The Enigmatic Poetry of W.G. Sebald
In the July issue of The New Republic, Ruth Franklin turns a critical eye towards W.G. Sebald’s poetry. After paying her respects to the German writer’s works of fiction, Franklin takes a close look at the historical references buried thickly beneath the surface of Sebald’s poems.
…The outwardly bucolic surfaces of the German countryside, where many of these poems take place, conceal darkness below. A haunting early poem, “Time Signal at Twelve,” dedicated to Lejzer Ajchenrand— a Jewish poet from Poland who lost his mother and sister to the Nazis, and was himself interned under the Vichy regime and then in Switzerland—invokes a “monk from Melk” who “sleeps in his quiet grave,” with snow falling upon his house. According to a note by Iain Galbraith, the volume’s translator, the Austrian town of Melk, site of a Benedictine abbey, housed a subcamp of Mauthausen. Similarly, “Somewhere / behind Türkenfeld,” a small town in southern Germany near Sebald’s native village, there is “a spruce nursery / a pond in the / moor on which / the March ice / is slowly melting.” The Nazis built a subcamp of Dachau behind Türkenfeld; the trains to the camp passed through the station. The ice melts slowly indeed to reveal this history.
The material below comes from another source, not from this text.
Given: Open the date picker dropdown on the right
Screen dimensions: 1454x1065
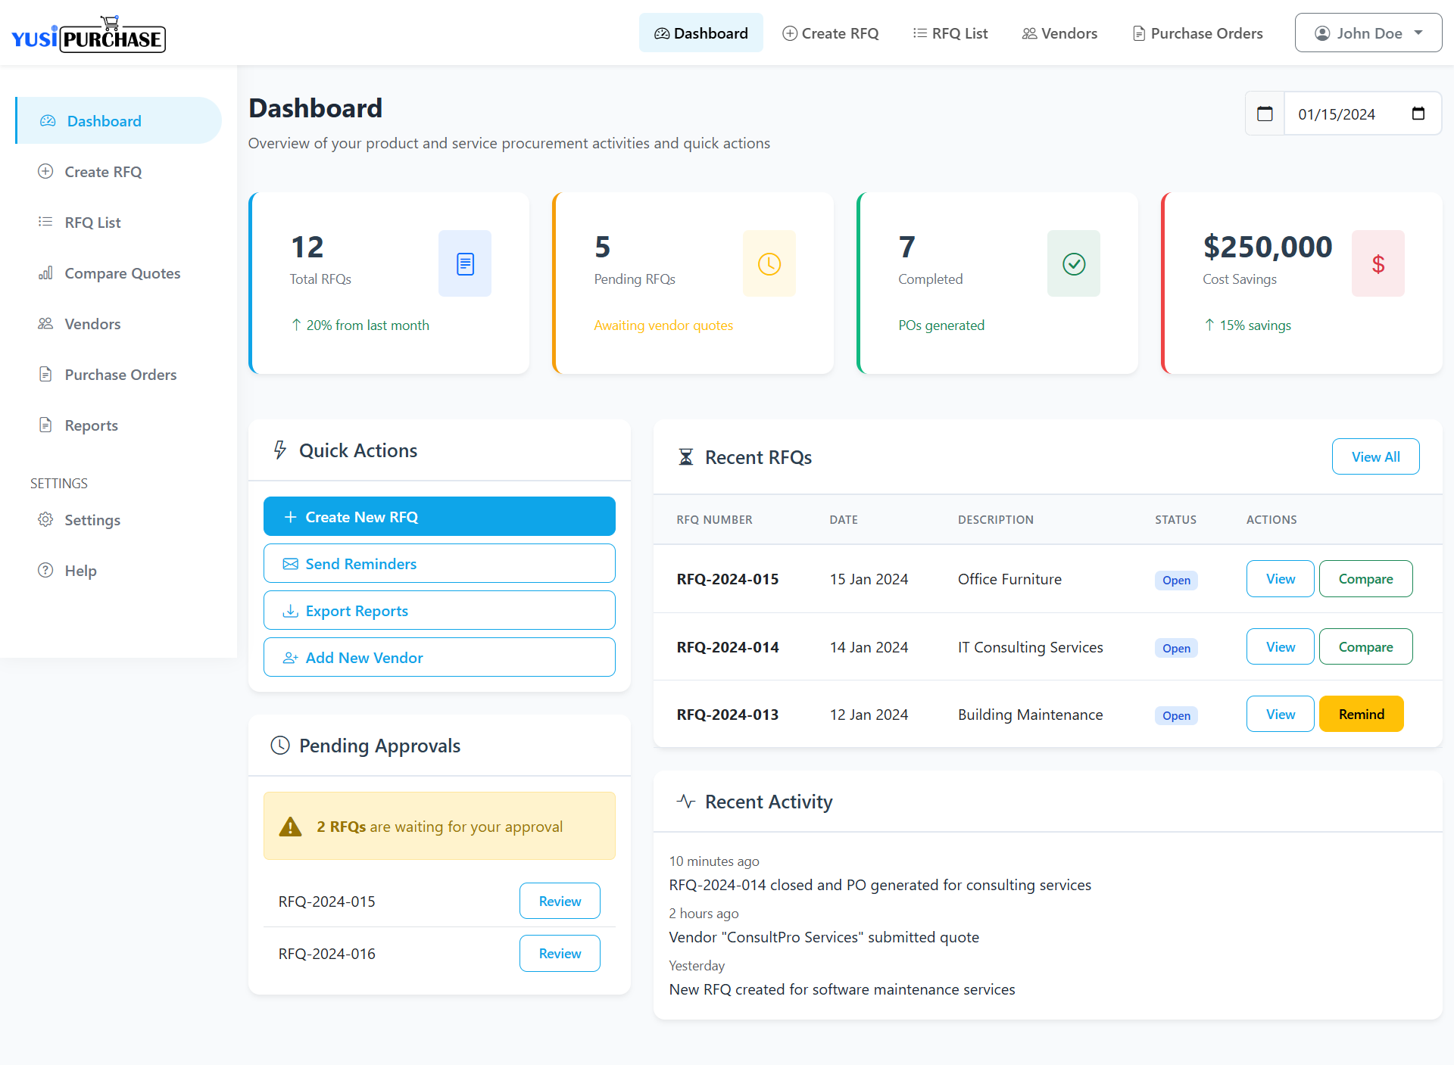Looking at the screenshot, I should coord(1418,114).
However, Franklin notices that Sebald has no objections to altering his historical or literary allusions to suit his own purposes. Unpacking his poems can be as daunting as facing The Wasteland sans footnotes. Sometimes, the source for his references is impossible to discern. While Sebald’s fiction can withstand these quirks, Franklin argues that his poetry suffers under such pressures.
Sebald’s Prose is as closely anchored to background Urtexte as the poems. But the prose, at all but its weakest moments, sustains its own narrative momentum atop this foundational layer. The poetry, by contrast, manages this only rarely, which is why it proves to be much less suited for Sebald’s literary project. Too often Sebald comes across as essentially an aggregator, who piles up links and references without probing them for meaning. The connections drawn by the language and the imagery are meant to provide that meaning on their own. Sometimes they do; but not always.